Duma lança ‘Vivências’: Neo-soul e Boom Bap se unem em single que antecipa EP ‘Pérolas de Memórias Esquecidas’

Bruno Gabriel
5 min de leitura

Neo-soul e Boom Bap se encontram na nova fase de Duma, que celebra a arte como forma de cuidado e liberdade

A artista Duma apresenta “Vivências (Transformei pra me fazer livre)”, um single que marca o início de uma profunda experimentação artística. A música mistura influências do neo-soul com o boom bap, criando um som único que abre caminho para o aguardado EP “Pérolas de Memórias Esquecidas”, previsto para a primeira quinzena de dezembro.

Nascida em São Paulo e agora parte da vibrante cena musical de Pelotas, Duma guia sua carreira pelas histórias que moldam sua identidade. “Vivências”, produzida por MAXIMONUBEAT e lançada em 28 de novembro, representa um momento de reencontro consigo mesma, onde o cuidado com a própria vida se entrelaça com a mesma ternura e rigor aplicados à sua arte.

Essas descobertas e reflexões amadurecem em “Pérolas de Memórias Esquecidas”. O EP, composto por cinco faixas, funciona como uma “colcha de retalhos afetiva”, conectando “Estamos lokos Lukas? (Intro)”, “Sonho”, “Quer Saber???”, “Vivências” e “Ruas”. As músicas se articulam como diálogos internos, revelando a transformação da memória e dando forma e significado a lembranças antes dispersas.

A arte como ferramenta de resgate e autoconhecimento

Através da música, Duma tem conseguido nomear silêncios, organizar suas intensidades e resgatar memórias que, por muito tempo, permaneceram fragmentadas. A artista reflete sobre o processo criativo do EP, afirmando que foi um mergulho em suas lembranças.

“Me levaram a me conectar com as intenções de eu ter iniciado a compor e a me perguntar, quem são as pessoas que têm direito à memória?”, questiona Duma. Essa reflexão ganha força ao considerar a consciência racial que permeia sua trajetória e a importância de reconstruir narrativas como um gesto político de existência.

Ancestralidade e migração na construção de identidades

A questão da migração também é um fio condutor na história de Duma e em sua música.

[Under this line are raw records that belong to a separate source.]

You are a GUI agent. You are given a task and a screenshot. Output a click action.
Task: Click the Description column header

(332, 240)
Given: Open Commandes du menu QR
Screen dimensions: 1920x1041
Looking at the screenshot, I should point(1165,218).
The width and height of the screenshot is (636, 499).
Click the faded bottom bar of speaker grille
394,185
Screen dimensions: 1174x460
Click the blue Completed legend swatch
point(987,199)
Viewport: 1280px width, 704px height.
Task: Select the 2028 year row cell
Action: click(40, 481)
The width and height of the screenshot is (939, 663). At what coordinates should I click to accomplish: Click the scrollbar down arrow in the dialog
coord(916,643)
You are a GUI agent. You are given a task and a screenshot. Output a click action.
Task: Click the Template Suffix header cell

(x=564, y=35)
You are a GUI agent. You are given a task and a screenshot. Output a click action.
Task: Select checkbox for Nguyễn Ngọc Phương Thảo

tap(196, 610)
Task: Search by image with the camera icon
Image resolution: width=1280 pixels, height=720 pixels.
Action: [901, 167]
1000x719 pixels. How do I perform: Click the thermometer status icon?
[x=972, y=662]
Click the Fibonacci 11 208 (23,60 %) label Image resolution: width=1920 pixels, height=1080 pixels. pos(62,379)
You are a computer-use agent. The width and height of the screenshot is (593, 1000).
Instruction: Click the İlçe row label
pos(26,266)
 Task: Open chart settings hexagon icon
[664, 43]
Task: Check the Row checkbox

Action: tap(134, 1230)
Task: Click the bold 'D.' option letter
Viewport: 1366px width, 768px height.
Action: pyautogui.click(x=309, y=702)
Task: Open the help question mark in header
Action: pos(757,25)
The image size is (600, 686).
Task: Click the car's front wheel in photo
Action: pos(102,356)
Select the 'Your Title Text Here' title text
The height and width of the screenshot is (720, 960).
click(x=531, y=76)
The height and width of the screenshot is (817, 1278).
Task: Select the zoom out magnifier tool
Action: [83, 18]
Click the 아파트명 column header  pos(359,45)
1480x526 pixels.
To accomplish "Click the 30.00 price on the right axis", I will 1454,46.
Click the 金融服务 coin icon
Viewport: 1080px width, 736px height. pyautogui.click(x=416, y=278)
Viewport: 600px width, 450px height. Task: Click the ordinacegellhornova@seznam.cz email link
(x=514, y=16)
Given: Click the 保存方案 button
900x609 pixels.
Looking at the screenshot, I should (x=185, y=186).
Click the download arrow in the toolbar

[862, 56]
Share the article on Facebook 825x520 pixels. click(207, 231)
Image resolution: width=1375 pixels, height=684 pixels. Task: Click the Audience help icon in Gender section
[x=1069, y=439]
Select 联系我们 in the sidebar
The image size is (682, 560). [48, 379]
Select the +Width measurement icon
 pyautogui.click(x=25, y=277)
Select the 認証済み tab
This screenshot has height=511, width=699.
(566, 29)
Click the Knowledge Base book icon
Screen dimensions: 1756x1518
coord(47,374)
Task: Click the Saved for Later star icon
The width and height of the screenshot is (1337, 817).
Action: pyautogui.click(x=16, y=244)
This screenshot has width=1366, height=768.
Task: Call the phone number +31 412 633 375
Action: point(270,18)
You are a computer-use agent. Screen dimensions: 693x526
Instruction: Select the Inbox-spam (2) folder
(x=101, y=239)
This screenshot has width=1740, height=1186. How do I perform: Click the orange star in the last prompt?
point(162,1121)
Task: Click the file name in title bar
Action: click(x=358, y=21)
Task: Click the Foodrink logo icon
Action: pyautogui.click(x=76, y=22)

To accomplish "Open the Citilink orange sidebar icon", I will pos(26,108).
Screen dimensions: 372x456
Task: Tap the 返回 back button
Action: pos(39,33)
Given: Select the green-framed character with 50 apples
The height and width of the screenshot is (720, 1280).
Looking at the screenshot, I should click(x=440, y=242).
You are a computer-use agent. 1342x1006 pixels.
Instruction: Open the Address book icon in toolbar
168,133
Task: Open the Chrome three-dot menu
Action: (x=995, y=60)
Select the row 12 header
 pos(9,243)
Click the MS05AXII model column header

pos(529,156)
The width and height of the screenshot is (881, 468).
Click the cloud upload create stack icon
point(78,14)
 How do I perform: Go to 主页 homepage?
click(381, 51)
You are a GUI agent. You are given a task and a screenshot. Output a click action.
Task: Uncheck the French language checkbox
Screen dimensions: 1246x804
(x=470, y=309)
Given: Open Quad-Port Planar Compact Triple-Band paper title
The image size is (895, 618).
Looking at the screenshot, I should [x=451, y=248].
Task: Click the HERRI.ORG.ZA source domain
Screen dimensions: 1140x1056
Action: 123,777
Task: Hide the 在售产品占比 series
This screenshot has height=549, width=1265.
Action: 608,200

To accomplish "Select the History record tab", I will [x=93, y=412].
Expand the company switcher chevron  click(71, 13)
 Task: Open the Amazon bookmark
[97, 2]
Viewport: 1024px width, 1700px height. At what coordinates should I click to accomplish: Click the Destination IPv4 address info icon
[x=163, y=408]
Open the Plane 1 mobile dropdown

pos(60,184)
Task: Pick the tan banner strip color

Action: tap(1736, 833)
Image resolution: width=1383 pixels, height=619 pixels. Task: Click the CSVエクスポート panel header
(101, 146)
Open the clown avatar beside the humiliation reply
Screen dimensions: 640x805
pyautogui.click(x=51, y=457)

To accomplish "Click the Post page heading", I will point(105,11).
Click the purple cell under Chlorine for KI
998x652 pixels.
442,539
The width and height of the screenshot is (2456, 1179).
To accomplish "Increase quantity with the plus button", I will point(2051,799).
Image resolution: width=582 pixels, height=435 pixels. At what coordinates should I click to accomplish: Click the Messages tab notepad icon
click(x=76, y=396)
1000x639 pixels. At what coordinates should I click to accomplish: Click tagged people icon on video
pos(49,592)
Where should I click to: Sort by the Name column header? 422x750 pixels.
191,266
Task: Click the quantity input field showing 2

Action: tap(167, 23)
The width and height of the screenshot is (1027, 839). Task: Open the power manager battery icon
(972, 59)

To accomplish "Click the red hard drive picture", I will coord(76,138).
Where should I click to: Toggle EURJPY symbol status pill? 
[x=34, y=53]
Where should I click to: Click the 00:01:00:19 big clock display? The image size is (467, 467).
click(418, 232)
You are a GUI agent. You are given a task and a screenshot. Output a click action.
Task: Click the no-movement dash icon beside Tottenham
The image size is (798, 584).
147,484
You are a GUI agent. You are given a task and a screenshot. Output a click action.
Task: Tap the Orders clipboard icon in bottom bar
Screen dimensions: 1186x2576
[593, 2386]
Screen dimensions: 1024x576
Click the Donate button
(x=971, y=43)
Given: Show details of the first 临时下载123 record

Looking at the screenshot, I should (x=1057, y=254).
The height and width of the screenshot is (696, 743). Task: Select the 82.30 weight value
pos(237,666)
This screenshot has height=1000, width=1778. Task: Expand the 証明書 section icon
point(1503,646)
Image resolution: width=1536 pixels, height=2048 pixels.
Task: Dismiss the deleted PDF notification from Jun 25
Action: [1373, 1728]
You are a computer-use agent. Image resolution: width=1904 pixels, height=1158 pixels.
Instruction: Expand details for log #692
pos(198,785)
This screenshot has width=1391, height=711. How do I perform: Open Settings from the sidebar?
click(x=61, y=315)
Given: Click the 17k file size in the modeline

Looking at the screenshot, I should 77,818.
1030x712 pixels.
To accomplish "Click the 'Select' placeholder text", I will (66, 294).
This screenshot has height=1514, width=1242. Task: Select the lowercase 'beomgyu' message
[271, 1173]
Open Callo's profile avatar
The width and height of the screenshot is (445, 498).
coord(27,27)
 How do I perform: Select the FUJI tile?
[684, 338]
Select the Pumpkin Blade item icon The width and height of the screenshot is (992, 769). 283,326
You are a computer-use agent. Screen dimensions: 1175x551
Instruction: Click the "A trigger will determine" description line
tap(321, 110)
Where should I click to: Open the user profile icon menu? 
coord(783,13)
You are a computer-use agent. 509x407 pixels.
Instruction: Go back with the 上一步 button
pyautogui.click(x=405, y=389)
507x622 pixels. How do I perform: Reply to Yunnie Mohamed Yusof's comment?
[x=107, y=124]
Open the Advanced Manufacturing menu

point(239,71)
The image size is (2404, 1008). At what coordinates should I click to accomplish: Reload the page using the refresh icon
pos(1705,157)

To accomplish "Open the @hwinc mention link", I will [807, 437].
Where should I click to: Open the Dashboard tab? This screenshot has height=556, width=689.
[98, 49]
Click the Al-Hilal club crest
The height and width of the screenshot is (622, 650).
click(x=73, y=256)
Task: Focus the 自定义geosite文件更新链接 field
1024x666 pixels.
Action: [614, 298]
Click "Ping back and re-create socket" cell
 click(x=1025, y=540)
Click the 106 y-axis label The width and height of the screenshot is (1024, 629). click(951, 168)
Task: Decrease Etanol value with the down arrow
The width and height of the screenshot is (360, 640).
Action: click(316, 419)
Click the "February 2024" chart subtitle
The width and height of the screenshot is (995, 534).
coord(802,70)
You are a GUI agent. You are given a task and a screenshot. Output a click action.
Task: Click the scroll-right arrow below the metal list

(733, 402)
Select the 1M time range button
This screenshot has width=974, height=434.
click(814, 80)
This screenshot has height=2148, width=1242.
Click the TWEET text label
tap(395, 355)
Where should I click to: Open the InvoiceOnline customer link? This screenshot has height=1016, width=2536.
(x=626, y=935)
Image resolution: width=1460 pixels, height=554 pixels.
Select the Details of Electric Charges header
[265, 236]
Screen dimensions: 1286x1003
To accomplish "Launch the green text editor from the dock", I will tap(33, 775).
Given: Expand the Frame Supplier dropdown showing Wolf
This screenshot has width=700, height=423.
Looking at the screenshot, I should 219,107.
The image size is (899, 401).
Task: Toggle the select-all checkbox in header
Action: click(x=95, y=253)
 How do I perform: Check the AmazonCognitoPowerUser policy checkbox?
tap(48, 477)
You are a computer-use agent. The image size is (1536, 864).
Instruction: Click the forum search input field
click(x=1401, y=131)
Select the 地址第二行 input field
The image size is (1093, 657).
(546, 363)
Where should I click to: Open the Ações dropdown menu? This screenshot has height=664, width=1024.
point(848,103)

Seus avós e pai migraram de Minas Gerais para São Paulo, e seus avós, que a criaram, são da Bahia. Essa rica tapeçaria cultural, ouvida desde cedo em casa, dialoga diretamente com a sua arte.

“A migração cruza minha história. Meus avós e meu pai são de Minas Gerais, e foram pra São Paulo quando ele era bem novo. Meus avós, que me criaram, são da Bahia. Essa questão da transformação cultural conversa muito com o que sempre ouvi em casa”, compartilha a artista.

“Vivências”: um chamado para a presença e a potência criadora

O single “Vivências” encapsula essa jornada pessoal, servindo como um convite para respirar com mais atenção, enfrentar o cinismo e transformar impulsos em força criativa. Na arte, Duma encontrou um espaço onde a verdade e a imaginação se fundem, permitindo-lhe um novo olhar sobre si mesma e sobre o mundo.

“Aprendi a me dar tempo e ser mais flexível, entendendo que paciência também é ritmo. A dificuldade de me manter presente no meu corpo me cobrava um preço muito alto. Tive que parar tudo e sentir com mais carinho minhas sensibilidades”, relata Duma.

O som que ecoa o que insiste em permanecer vivo

Entre os gêneros neo-soul e boombap, Duma tece sua própria narrativa com fios que emanam de seu interior. “Pérolas de Memórias Esquecidas” nos convida a escutar aquilo que, apesar das adversidades e do tempo, insiste em permanecer vivo em nós, guiado pela sensibilidade ao invisível e pela força da ancestralidade.

O trabalho de Duma se destaca pela originalidade e pela forma como consegue costurar elementos sonoros e narrativas pessoais, criando uma obra que ressoa profundamente com a experiência humana, abordando temas como memória, identidade e resiliência. A artista demonstra maturidade artística ao explorar essas complexidades em sua música.